Alors que l’État ukrainien se consacre à la défense du pays contre l’invasion russe, des organisations non-gouvernementales tentent de soulager les populations, comme l’ONG française ‘Première urgence internationale’ qui s’investit dans l’aide psycho-sociale. Depuis Dnipro, Marina et Olena nous expliquent les besoins des populations civiles et les difficultés de leur métier en temps de guerre.
Olena et ses trois équipes mobiles comprenant médecin, psychologue, infirmier et travailleur social sillonnent les régions de Dnipro, Donetsk et Kharkiv pour aller à la rencontre des civils. Elles identifient les communautés qui ne reçoivent pas suffisamment d’aide de la part des autorités et des organisations humanitaires et viennent leur proposer des services sociaux, des soins de santé traditionnels et de l’assistance psychologique.
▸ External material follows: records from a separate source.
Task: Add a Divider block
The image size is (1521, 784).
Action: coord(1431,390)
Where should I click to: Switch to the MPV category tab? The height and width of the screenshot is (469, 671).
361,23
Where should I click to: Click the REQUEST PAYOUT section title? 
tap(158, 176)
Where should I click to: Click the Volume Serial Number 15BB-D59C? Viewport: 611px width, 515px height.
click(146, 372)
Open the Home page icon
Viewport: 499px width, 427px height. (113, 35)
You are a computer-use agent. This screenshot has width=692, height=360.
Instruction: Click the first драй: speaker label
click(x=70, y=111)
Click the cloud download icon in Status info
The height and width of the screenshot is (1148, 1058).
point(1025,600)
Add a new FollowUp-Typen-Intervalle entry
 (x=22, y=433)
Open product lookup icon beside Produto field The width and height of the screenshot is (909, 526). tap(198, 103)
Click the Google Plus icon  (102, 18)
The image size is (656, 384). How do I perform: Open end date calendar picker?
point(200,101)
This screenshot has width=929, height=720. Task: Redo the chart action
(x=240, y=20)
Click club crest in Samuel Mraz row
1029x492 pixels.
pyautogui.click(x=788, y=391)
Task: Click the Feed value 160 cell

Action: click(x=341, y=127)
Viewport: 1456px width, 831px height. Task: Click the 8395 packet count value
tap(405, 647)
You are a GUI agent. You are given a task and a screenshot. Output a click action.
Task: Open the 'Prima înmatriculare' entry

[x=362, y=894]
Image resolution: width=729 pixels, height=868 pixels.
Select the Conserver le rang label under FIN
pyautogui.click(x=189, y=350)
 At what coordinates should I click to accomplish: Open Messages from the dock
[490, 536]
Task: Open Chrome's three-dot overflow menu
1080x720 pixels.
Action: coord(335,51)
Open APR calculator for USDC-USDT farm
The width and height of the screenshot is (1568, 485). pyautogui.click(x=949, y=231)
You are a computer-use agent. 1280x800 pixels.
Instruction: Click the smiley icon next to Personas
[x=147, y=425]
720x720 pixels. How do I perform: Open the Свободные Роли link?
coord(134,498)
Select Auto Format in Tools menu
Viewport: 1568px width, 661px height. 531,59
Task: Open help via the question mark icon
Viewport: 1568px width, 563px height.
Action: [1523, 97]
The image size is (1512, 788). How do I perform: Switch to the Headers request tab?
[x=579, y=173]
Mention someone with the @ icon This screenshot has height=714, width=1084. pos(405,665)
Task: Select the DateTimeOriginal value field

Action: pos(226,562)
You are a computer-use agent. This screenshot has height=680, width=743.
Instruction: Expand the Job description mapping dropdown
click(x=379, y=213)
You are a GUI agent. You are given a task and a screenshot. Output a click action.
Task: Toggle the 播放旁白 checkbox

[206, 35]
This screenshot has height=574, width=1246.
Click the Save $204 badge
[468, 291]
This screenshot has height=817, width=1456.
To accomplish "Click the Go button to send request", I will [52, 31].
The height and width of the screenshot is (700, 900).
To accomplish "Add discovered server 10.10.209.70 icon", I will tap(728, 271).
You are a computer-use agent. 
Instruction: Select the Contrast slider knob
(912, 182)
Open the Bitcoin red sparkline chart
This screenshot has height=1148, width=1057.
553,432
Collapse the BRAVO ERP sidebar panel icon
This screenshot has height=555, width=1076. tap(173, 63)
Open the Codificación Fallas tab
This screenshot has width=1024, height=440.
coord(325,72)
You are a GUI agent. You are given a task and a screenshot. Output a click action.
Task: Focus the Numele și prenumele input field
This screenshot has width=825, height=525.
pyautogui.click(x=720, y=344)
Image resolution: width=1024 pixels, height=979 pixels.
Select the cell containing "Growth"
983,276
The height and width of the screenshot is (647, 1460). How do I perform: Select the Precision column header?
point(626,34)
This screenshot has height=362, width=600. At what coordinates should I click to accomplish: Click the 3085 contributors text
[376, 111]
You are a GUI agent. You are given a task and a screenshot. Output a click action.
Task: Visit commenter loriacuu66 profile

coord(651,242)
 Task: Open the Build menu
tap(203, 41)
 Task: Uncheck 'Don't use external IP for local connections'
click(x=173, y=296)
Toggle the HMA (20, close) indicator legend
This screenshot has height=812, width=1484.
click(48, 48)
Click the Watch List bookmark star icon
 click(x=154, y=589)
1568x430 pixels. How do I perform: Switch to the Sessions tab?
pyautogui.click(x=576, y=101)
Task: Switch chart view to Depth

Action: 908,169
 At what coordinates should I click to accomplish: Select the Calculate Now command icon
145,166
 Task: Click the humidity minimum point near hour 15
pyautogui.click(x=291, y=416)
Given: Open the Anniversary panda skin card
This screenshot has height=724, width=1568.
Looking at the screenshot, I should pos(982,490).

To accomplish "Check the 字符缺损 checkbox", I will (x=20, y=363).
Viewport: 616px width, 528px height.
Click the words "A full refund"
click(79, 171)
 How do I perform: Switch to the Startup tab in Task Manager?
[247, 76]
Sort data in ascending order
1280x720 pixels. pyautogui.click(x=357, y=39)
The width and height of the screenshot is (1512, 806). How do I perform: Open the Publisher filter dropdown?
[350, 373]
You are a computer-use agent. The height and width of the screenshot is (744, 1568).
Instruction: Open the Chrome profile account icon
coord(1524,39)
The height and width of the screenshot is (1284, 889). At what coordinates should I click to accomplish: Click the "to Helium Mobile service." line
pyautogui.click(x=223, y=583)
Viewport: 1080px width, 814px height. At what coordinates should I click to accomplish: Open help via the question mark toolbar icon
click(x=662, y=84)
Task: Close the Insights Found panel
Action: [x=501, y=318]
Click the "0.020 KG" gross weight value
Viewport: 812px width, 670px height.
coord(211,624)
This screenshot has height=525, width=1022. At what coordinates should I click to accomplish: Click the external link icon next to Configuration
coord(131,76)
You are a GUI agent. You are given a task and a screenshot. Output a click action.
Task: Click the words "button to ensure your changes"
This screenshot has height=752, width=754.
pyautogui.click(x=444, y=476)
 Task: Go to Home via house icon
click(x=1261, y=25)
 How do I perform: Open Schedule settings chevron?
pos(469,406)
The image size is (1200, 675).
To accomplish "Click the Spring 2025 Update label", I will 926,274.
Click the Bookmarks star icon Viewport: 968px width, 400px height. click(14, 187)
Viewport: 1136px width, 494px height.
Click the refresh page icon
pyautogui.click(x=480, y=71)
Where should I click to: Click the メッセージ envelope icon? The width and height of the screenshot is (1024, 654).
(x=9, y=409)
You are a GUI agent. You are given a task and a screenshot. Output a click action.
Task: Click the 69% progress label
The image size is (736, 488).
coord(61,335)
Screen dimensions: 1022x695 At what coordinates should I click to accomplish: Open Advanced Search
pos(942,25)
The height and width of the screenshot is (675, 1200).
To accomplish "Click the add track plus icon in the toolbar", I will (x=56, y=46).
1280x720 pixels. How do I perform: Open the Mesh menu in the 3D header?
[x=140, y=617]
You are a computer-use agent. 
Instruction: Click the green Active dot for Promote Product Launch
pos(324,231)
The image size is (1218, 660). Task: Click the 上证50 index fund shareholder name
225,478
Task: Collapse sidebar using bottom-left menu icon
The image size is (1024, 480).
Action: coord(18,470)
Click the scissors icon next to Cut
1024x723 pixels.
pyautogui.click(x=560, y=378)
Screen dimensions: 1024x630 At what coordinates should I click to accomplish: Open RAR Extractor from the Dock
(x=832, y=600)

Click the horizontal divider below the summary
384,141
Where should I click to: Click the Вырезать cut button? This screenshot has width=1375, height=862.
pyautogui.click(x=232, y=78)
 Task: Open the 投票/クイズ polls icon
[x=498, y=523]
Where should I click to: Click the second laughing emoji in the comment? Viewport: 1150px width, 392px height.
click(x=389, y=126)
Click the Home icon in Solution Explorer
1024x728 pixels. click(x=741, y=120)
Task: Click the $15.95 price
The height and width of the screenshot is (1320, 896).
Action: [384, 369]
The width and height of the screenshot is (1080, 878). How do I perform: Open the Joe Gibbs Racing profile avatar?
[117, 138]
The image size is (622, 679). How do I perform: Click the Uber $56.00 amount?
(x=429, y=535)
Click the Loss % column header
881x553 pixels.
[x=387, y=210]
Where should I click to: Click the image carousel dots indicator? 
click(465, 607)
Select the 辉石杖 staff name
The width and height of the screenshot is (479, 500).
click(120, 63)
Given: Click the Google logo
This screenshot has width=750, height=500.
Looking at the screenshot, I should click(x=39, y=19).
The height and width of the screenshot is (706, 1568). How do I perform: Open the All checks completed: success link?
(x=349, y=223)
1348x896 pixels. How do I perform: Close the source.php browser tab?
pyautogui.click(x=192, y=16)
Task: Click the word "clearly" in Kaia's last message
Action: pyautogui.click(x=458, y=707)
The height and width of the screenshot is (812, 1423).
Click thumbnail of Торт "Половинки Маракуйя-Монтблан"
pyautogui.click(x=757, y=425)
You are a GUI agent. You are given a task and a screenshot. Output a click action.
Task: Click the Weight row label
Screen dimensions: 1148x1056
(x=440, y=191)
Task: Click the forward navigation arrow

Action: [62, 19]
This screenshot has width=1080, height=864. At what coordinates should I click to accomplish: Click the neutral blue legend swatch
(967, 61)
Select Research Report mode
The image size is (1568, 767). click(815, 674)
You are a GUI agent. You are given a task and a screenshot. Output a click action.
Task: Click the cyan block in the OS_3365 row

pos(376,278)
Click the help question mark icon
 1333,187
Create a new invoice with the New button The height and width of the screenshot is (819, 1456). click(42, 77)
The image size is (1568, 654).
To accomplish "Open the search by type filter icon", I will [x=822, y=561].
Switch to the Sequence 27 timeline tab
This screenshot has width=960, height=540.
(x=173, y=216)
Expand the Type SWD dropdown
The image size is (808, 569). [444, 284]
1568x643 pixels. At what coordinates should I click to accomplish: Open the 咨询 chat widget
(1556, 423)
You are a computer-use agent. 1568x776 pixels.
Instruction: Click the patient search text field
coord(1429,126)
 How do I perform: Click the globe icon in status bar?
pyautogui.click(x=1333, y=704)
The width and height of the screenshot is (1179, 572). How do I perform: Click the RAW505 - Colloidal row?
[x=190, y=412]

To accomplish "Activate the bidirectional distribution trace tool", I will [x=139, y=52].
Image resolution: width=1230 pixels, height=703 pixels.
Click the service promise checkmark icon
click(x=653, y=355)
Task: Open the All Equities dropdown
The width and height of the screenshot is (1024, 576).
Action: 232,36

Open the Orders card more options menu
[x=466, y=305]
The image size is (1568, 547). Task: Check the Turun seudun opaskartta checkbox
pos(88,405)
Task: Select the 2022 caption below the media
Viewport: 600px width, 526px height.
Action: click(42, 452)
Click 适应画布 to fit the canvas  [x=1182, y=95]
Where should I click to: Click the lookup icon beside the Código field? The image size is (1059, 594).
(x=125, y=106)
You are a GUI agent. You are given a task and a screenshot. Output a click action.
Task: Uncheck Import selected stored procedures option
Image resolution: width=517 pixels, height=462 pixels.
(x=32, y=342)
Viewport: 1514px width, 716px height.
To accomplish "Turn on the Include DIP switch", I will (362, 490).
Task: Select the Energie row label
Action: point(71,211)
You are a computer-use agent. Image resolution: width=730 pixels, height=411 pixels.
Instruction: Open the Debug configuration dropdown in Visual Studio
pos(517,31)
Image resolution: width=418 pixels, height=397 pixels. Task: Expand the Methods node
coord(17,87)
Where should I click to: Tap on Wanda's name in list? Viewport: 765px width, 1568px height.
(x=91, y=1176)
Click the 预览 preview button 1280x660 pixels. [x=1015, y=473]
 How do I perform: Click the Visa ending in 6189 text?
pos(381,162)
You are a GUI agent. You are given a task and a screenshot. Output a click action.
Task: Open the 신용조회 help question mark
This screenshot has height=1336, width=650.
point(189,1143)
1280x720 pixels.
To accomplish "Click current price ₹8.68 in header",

« Les gens ressentent une grande anxiété, un stress aigu et constant, ils font face à l’incertitude quotidienne, ils ont perdu leur rythme de vie », explique Olena. La psychologue souligne la réticence des populations envers ce genre d’aide en raison des préjugés sociaux. « Malgré tous nos efforts pour informer la population, les gens ne font toujours pas la différence entre psychologue et psychiatre et quand ils entendent le mot ‘psychologue’, ils répondent qu’ils ne sont pas des malades mentaux. À chaque fois, les psychologues doivent surmonter une grande résistance », soupire Olena. De plus, les Ukrainiens pensent que tous les soins doivent prendre la forme de pilules, regrette-t-elle.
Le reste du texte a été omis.